Comme du temps de ma jeunesse, mes petits-enfants courraient dans le ru voisin, au milieu de pétasites aux feuilles semblables, mais en plus grand, à celles de la rhubarbe. L’eau était redevenue cristalline. Des centaines de vairons et gueules de chat effrayés s’enfuyaient en bondissant dans les hauts-fonds. C’était génial !

Au niveau administratif on était revenu aux fondamentaux ; 99 % de la réglementation avait été supprimée car reconnue inquisitoire, délétère et destructrice de l’environnement. La santé par l’alimentation avait remplacé la sécurité alimentaire grande pourvoyeuse de pathologies. L’Afsca n’existait plus ! L’air était bien plus pur !

En pleine béatitude, conditionné par mes 50 ans de travail à la ferme, je me suis réveillé à 5 h comme d’habitude et, avant le petit-déjeuner, ma femme et moi partons pour notre quotidienne promenade apéritive dans le village et les prairies. Nous passons devant une exploitation laitière avec robot de traite gérée par un producteur d’un autre village.

================

EXERCICES PROPOSÉS:
a – D'après l'extrait fourni, quelle proportion de la réglementation avait été supprimée ?
b – Relevez tous les qualificatifs qui, dans l'extrait fourni, justifient la suppression de la réglementation.

================

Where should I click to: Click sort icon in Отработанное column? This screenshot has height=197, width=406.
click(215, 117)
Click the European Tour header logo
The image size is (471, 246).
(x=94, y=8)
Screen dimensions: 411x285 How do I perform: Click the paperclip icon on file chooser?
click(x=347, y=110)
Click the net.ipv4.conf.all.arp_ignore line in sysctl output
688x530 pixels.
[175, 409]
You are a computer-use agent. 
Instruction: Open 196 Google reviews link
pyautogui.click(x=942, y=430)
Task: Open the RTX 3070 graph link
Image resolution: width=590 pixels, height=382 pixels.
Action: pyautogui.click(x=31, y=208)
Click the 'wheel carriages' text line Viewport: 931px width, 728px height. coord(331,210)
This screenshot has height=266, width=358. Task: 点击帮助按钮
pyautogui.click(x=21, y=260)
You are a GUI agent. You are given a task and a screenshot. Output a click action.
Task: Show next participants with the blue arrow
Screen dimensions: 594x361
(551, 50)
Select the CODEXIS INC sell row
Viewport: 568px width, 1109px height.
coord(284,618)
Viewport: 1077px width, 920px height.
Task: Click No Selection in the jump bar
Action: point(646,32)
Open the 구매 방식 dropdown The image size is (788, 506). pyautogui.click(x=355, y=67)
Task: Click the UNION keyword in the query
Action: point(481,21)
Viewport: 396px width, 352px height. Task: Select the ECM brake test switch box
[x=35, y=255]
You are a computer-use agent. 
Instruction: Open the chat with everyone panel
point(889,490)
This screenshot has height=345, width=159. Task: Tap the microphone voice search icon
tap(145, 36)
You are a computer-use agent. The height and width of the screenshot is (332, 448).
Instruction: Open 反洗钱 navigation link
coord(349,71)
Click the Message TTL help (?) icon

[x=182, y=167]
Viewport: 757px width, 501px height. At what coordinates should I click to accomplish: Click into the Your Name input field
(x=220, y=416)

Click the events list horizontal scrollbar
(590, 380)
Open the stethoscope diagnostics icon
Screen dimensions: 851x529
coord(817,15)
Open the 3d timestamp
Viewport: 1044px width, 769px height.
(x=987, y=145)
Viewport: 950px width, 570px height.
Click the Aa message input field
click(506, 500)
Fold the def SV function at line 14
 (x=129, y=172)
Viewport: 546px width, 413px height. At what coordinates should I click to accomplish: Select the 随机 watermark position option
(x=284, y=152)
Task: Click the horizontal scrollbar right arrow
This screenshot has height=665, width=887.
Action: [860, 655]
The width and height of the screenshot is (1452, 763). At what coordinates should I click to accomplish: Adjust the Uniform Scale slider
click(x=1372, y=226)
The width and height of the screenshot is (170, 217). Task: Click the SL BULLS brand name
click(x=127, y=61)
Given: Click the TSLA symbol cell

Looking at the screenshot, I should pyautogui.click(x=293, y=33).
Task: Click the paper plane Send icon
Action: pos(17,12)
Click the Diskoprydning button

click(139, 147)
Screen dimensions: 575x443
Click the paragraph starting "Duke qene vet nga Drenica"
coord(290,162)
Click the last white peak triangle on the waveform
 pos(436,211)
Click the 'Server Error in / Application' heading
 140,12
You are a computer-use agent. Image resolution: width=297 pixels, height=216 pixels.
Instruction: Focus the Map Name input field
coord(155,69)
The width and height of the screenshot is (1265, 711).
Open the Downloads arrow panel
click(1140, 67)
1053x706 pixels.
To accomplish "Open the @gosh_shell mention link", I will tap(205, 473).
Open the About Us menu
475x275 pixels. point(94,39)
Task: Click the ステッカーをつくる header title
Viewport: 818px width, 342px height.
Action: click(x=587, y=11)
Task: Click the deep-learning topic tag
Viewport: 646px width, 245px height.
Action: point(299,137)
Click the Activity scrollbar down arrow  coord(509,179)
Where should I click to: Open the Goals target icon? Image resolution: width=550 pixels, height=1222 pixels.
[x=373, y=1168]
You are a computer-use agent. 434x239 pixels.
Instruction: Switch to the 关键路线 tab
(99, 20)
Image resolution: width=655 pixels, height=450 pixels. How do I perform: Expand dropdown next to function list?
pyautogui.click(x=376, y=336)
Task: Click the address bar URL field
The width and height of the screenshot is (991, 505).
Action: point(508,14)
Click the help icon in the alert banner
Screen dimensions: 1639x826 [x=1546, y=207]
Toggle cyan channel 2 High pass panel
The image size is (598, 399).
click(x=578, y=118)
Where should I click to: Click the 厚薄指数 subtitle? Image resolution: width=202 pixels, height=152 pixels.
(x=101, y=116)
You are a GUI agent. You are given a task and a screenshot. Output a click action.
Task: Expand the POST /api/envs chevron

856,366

================

RÉPONSES RÉDIGÉES:
a – 99 % de la réglementation.

b – Inquisitoire, délétère, destructrice de l'environnement.